## EXERCISES TO COMPLETE
1. Copy out, word for word, the part of the Andersen and Dickens passage that opens with the words containing "Andersen suspected he" and closes with "lawn, sobbing uncontrollably.".
2. Decide whether each statement agrees with the Andersen and Dickens passage, answering yes or no and quoting the deciding words: (a) Andersen and Dickens first met at a London book signing. (b) Dickens was at home to greet Andersen when he arrived for the 1857 visit. (c) Andersen invited himself for a stay of one month.
— Start of DOCUMENT —
Hans Christian Andersen
Delightful Danish children’s author
meets
Charles Dickens
Dour English novelist
Hans Christian Andersen got an up-close look at the Scroogelike side of Dickens during an ill-fated visit to the novelist’s home in 1857. They had first met a decade earlier, when an excited Dickens burst into the Danish fairy tale writer’s London book signing screaming: “I must see Andersen!” The two became fast friends. Dickens even presented Andersen with an autographed edition of his complete works as a parting gift.
For ten years, Andersen cherished the prospect of returning to England to stay with his dear friend Dickens. When he did come back, however, he found a very different person. Dickens was now a cold, bitter man on the brink of separation from his wife, about to set up housekeeping with his mistress, Ellen Ternan. A visit from an eccentric Dane who could barely hold a conversation in English was the last thing Dickens needed, but when Andersen invited himself over for a two-week stay Dickens couldn’t refuse. Still, the imposition put the already dyspeptic novelist in an even fouler mood. “Hans Christian Andersen may perhaps be with us,” he wrote to a friend who was also planning on dropping by, “but you won’t mind him—especially as he knows no language but his own Danish, and is suspected of not even knowing that.”
Andersen suspected he was in for trouble the moment he arrived. Dickens himself was nowhere to be found. He had high-tailed it to London to attend to some personal business, leaving his guest in the care of his obnoxious, disrespectful children. They made fun of the Dane behind his back, refused to attend to his needs, and spoke ill of his novels to his face. Even five-year-old Edward Dickens got in on the act, at one point threatening to throw the beloved children’s author out the window. At last Andersen was reduced to flinging himself face forward on Dickens’ lawn, sobbing uncontrollably.
— End of DOCUMENT —
— Start of INFORMATION PROVIDED —
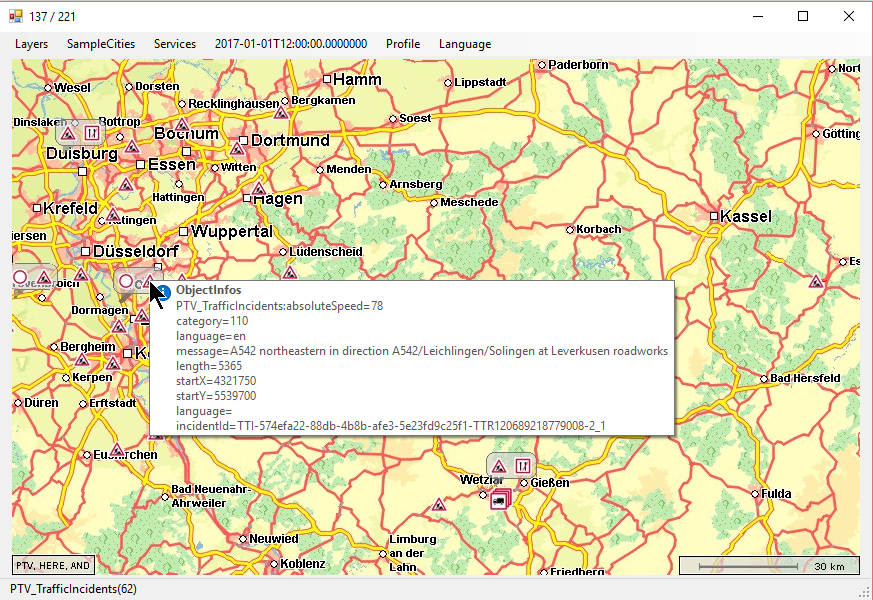
Task: Click the PTV, HERE, AND copyright label
Action: [54, 565]
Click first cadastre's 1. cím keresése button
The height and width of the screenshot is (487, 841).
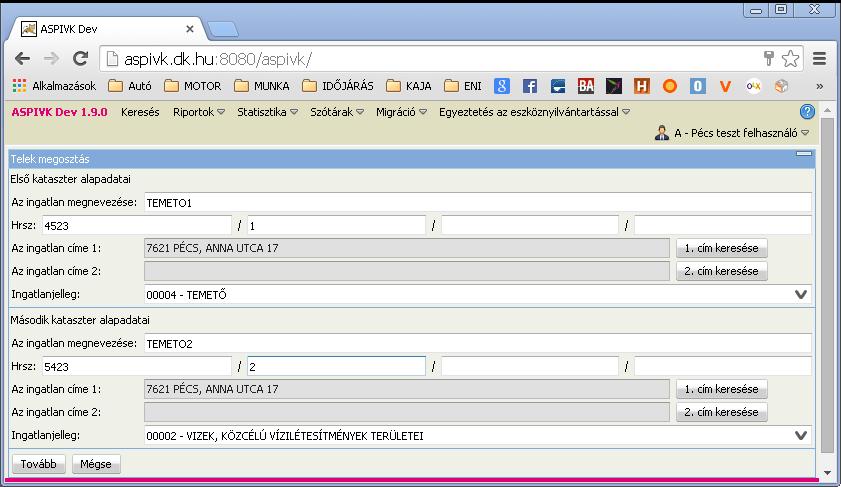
— End of INFORMATION PROVIDED —
## COMPLETED EXERCISE
1.
Andersen suspected he was in for trouble the moment he arrived. Dickens himself was nowhere to be found. He had high-tailed it to London to attend to some personal business, leaving his guest in the care of his obnoxious, disrespectful children. They made fun of the Dane behind his back, refused to attend to his needs, and spoke ill of his novels to his face. Even five-year-old Edward Dickens got in on the act, at one point threatening to throw the beloved children’s author out the window. At last Andersen was reduced to flinging himself face forward on Dickens’ lawn, sobbing uncontrollably.

2.
(a) Yes: "burst into the Danish fairy tale writer’s London book signing"
(b) No: "Dickens himself was nowhere to be found."
(c) No: "when Andersen invited himself over for a two-week stay"